- [Directive]: In the data below, swap each "GUI agent" for "screen assistant" and leave everything else unchanged.

------ Provided records ------

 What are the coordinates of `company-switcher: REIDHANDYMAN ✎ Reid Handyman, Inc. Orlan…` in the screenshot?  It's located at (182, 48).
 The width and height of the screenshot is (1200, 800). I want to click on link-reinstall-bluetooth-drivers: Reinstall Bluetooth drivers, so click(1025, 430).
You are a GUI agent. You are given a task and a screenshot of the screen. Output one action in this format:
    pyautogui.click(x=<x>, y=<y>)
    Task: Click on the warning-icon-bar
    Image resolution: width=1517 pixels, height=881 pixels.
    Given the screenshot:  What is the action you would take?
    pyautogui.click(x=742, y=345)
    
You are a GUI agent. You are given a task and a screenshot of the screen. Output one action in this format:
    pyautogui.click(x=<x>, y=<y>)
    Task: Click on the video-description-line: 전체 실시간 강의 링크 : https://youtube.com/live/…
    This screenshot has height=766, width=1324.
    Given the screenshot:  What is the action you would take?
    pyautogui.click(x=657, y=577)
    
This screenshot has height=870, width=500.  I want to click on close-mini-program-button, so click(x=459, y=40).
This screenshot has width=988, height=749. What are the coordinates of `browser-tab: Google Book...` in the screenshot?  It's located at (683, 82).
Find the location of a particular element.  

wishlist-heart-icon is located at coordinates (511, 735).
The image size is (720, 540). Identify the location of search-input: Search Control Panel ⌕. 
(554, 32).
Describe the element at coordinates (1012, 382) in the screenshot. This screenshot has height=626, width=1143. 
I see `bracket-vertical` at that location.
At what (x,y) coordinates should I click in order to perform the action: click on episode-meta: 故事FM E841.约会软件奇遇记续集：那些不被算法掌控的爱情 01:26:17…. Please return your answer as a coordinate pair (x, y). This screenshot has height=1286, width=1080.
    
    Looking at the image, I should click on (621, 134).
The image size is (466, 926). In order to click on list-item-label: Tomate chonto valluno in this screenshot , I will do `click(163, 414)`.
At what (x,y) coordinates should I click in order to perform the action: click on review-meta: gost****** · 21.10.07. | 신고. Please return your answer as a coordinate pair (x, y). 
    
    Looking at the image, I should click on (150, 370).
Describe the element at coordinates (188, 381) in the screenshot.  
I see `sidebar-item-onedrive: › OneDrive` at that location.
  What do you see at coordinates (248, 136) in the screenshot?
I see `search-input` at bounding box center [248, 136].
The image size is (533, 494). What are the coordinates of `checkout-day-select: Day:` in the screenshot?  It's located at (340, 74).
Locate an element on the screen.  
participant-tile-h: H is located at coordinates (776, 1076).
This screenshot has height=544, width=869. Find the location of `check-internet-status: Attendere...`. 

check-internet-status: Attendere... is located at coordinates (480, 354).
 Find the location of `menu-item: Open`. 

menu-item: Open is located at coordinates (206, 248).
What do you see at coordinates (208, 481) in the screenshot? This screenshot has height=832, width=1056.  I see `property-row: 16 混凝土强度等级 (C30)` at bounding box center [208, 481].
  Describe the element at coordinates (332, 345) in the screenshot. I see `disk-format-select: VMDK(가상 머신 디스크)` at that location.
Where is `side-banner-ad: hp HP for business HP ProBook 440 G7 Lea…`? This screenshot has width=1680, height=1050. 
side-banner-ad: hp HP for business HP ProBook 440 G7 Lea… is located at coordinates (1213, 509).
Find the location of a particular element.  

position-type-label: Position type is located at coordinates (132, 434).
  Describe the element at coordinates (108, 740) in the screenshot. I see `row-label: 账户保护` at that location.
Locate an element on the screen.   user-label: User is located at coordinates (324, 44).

------

- [Solved problem]:
 What are the coordinates of `company-switcher: REIDHANDYMAN ✎ Reid Handyman, Inc. Orlan…` in the screenshot?  It's located at (182, 48).
 The width and height of the screenshot is (1200, 800). I want to click on link-reinstall-bluetooth-drivers: Reinstall Bluetooth drivers, so click(1025, 430).
You are a screen assistant. You are given a task and a screenshot of the screen. Output one action in this format:
    pyautogui.click(x=<x>, y=<y>)
    Task: Click on the warning-icon-bar
    Image resolution: width=1517 pixels, height=881 pixels.
    Given the screenshot:  What is the action you would take?
    pyautogui.click(x=742, y=345)
    
You are a screen assistant. You are given a task and a screenshot of the screen. Output one action in this format:
    pyautogui.click(x=<x>, y=<y>)
    Task: Click on the video-description-line: 전체 실시간 강의 링크 : https://youtube.com/live/…
    This screenshot has height=766, width=1324.
    Given the screenshot:  What is the action you would take?
    pyautogui.click(x=657, y=577)
    
This screenshot has height=870, width=500.  I want to click on close-mini-program-button, so click(x=459, y=40).
This screenshot has width=988, height=749. What are the coordinates of `browser-tab: Google Book...` in the screenshot?  It's located at (683, 82).
Find the location of a particular element.  

wishlist-heart-icon is located at coordinates (511, 735).
The image size is (720, 540). Identify the location of search-input: Search Control Panel ⌕. 
(554, 32).
Describe the element at coordinates (1012, 382) in the screenshot. This screenshot has height=626, width=1143. 
I see `bracket-vertical` at that location.
At what (x,y) coordinates should I click in order to perform the action: click on episode-meta: 故事FM E841.约会软件奇遇记续集：那些不被算法掌控的爱情 01:26:17…. Please return your answer as a coordinate pair (x, y). This screenshot has height=1286, width=1080.
    
    Looking at the image, I should click on (621, 134).
The image size is (466, 926). In order to click on list-item-label: Tomate chonto valluno in this screenshot , I will do `click(163, 414)`.
At what (x,y) coordinates should I click in order to perform the action: click on review-meta: gost****** · 21.10.07. | 신고. Please return your answer as a coordinate pair (x, y). 
    
    Looking at the image, I should click on (150, 370).
Describe the element at coordinates (188, 381) in the screenshot.  
I see `sidebar-item-onedrive: › OneDrive` at that location.
  What do you see at coordinates (248, 136) in the screenshot?
I see `search-input` at bounding box center [248, 136].
The image size is (533, 494). What are the coordinates of `checkout-day-select: Day:` in the screenshot?  It's located at (340, 74).
Locate an element on the screen.  
participant-tile-h: H is located at coordinates (776, 1076).
This screenshot has height=544, width=869. Find the location of `check-internet-status: Attendere...`. 

check-internet-status: Attendere... is located at coordinates (480, 354).
 Find the location of `menu-item: Open`. 

menu-item: Open is located at coordinates (206, 248).
What do you see at coordinates (208, 481) in the screenshot? This screenshot has height=832, width=1056.  I see `property-row: 16 混凝土强度等级 (C30)` at bounding box center [208, 481].
  Describe the element at coordinates (332, 345) in the screenshot. I see `disk-format-select: VMDK(가상 머신 디스크)` at that location.
Where is `side-banner-ad: hp HP for business HP ProBook 440 G7 Lea…`? This screenshot has width=1680, height=1050. 
side-banner-ad: hp HP for business HP ProBook 440 G7 Lea… is located at coordinates (1213, 509).
Find the location of a particular element.  

position-type-label: Position type is located at coordinates (132, 434).
  Describe the element at coordinates (108, 740) in the screenshot. I see `row-label: 账户保护` at that location.
Locate an element on the screen.   user-label: User is located at coordinates (324, 44).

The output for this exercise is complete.